OpenAI streaming looks simple from the outside. Set stream: true, iterate the response, pipe it to the client. One afternoon of work.

Then you ship it. A client disconnects mid-generation and you eat 2,000 tokens nobody received. A slow mobile client causes your proxy's memory to climb. An OpenAI rate limit hits after you've already sent a 200. Here's what actually happens when you proxy SSE at scale — and the patterns that fix each failure mode.

TL;DR

1. There are four production failure modes in SSE proxying: chunk boundary corruption, token leaks on client disconnect, unbounded buffering under backpressure, and mid-stream errors after a 200 is already sent.
2. Each has a clear fix — all implemented in ~50 lines of Go.
3. Preto proxies 5,000+ streaming req/s at <50ms p95 overhead. These are the patterns running in production.

How LLM SSE Actually Works

OpenAI's streaming response is plain HTTP with Content-Type: text/event-stream. The body is a sequence of newline-delimited frames:

data: {"id":"chatcmpl-...","choices":[{"delta":{"content":"Hello"},...}]}

data: {"id":"chatcmpl-...","choices":[{"delta":{"content":" world"},...}]}

data: [DONE]

Each event is data: {JSON}\n\n — a line starting with data: , then a blank line as a separator. The stream ends with the literal data: [DONE]\n\n sentinel.

A proxy needs to read this upstream, optionally inspect or annotate the frames, and write them downstream to the client without adding latency or modifying the framing. That's the theory. Here's what breaks in practice.

Failure Mode 1

Chunk boundary corruption

TCP delivers what it wants. A single SSE event may arrive split across multiple reads, or multiple events in one read.

Failure Mode 2

Token leak on disconnect

Client closes the connection. Your proxy keeps the upstream open. OpenAI generates 1,800 more tokens nobody receives. You pay for all of them.

Failure Mode 3

Backpressure and OOM

A slow client reads slower than OpenAI sends. Your buffer grows unboundedly. Under load, this kills the process.

Failure Mode 4

Mid-stream errors

OpenAI returns a 429 or 503 after you've already sent HTTP 200 downstream. You can't send a new status code. The client sees a truncated stream with no explanation.

Failure 1: The Chunk Boundary Problem

If you only need to pass the stream through without inspecting it, io.Copy is fine — TCP handles reassembly. The problem comes when you need to inspect each SSE frame: to extract token counts, inject annotations, or filter events.

The wrong approach: read into a fixed buffer and parse what you get. A single Read() call may return half an event, two events, or anything in between.

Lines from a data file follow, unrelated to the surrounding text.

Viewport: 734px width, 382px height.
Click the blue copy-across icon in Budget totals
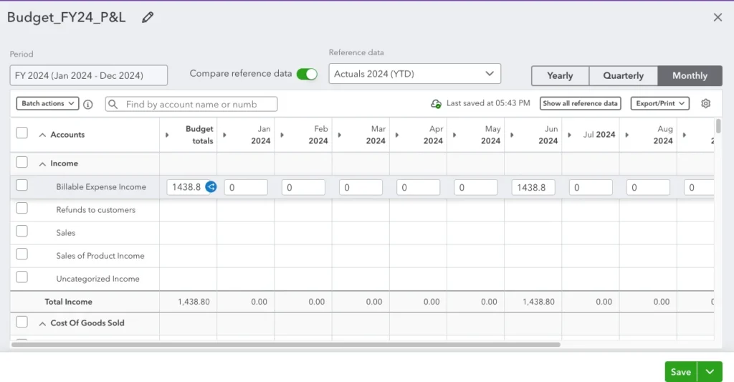[211, 187]
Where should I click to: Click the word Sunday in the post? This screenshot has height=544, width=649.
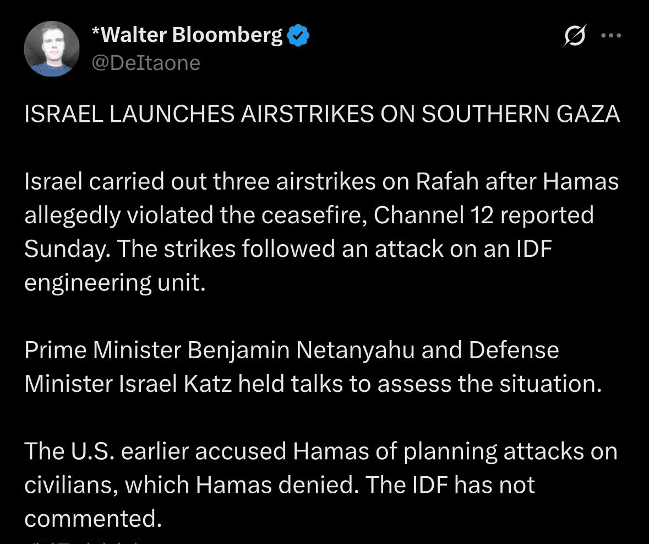64,249
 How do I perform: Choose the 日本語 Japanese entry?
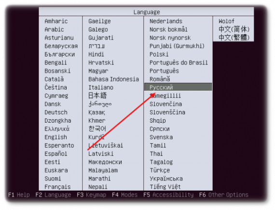tap(97, 96)
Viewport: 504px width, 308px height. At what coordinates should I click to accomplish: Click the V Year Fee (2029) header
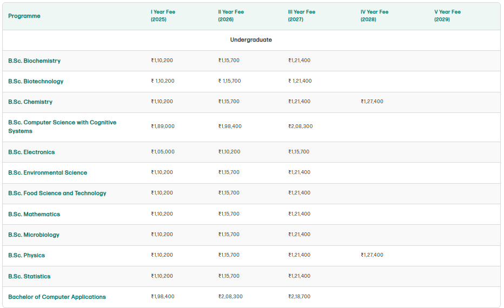coord(447,16)
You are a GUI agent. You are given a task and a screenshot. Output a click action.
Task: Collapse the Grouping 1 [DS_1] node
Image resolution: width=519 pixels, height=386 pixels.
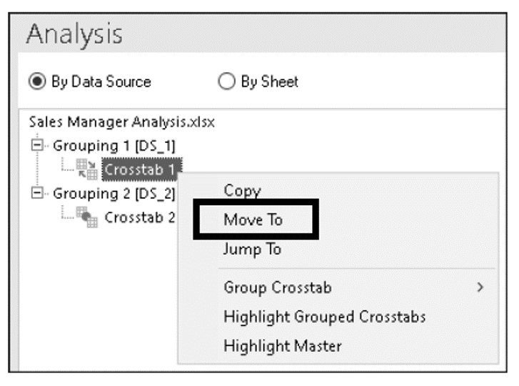pyautogui.click(x=37, y=145)
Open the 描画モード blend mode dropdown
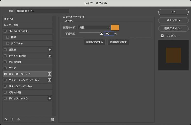This screenshot has width=191, height=125. tap(94, 28)
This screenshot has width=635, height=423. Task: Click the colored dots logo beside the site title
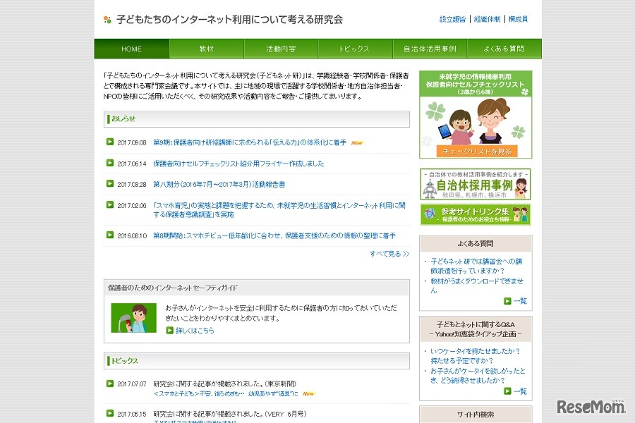pyautogui.click(x=107, y=20)
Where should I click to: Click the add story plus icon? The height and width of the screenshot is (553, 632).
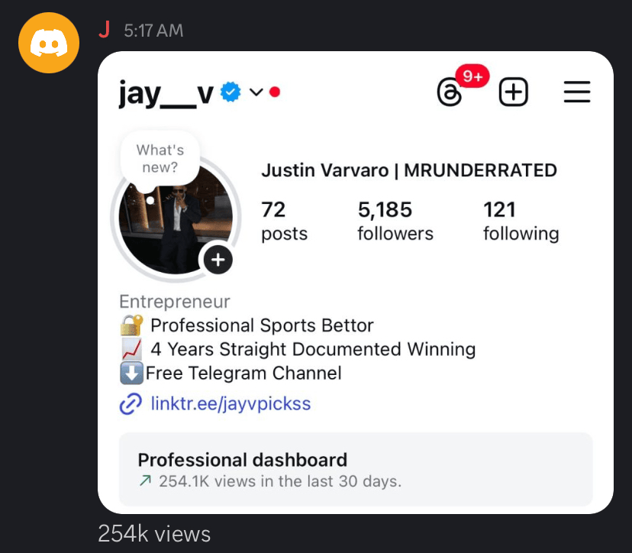(218, 260)
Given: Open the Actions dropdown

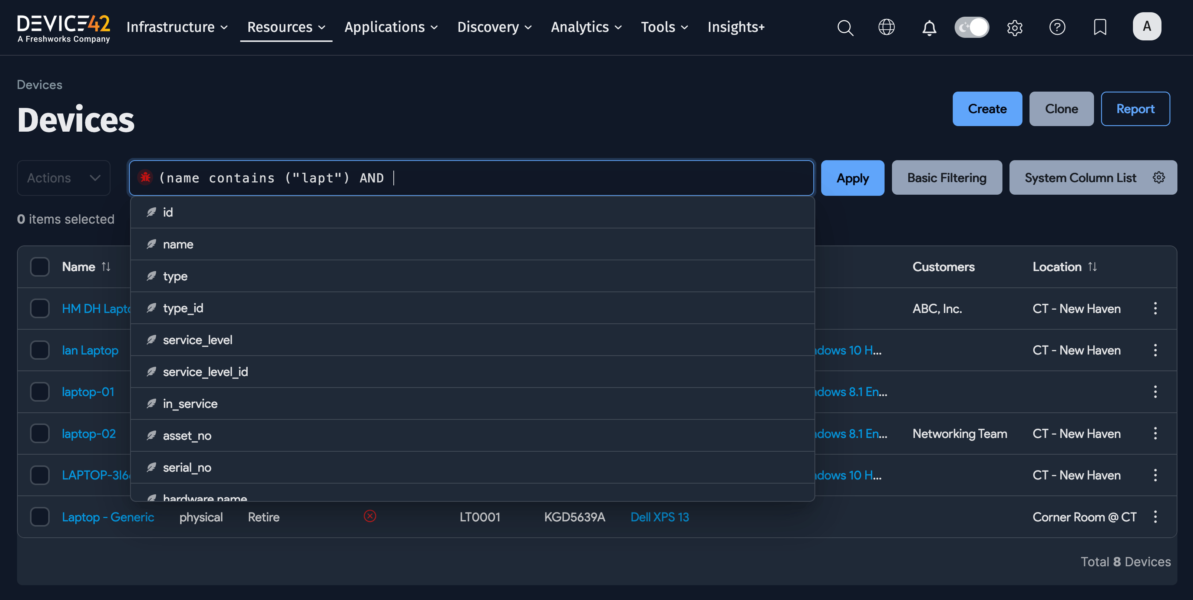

The right approach: use Go's bufio.Scanner with a custom split function that understands SSE framing:

func proxySSE(upstream io.ReadCloser, w http.ResponseWriter, onEvent func([]byte)) {
  scanner := bufio.NewScanner(upstream)
  scanner.Split(scanSSEEvents) // custom split — see below

  flusher := w.(http.Flusher)

  for scanner.Scan() {
    line := scanner.Bytes()
    w.Write(line)
    w.Write([]byte("\n\n"))
    flusher.Flush() // push each event to the client immediately

    if onEvent != nil && bytes.HasPrefix(line, []byte("data: ")) {
      onEvent(line[6:]) // strip "data: " prefix before passing to handler
    }
  }
}

// scanSSEEvents splits on double-newline (SSE event boundary)
func scanSSEEvents(data []byte, atEOF bool) (advance int, token []byte, err error) {
  if atEOF && len(data) == 0 {
    return 0, nil, nil
  }
  if i := bytes.Index(data, []byte("\n\n")); i >= 0 {
    return i + 2, bytes.TrimRight(data[:i], "\n"), nil
  }
  if atEOF {
    return len(data), bytes.TrimRight(data, "\n"), nil
  }
  return 0, nil, nil // request more data
}

The Flusher call on every event is critical. Without it, Go's http.ResponseWriter buffers writes and the client gets chunks in batches — defeating the purpose of streaming.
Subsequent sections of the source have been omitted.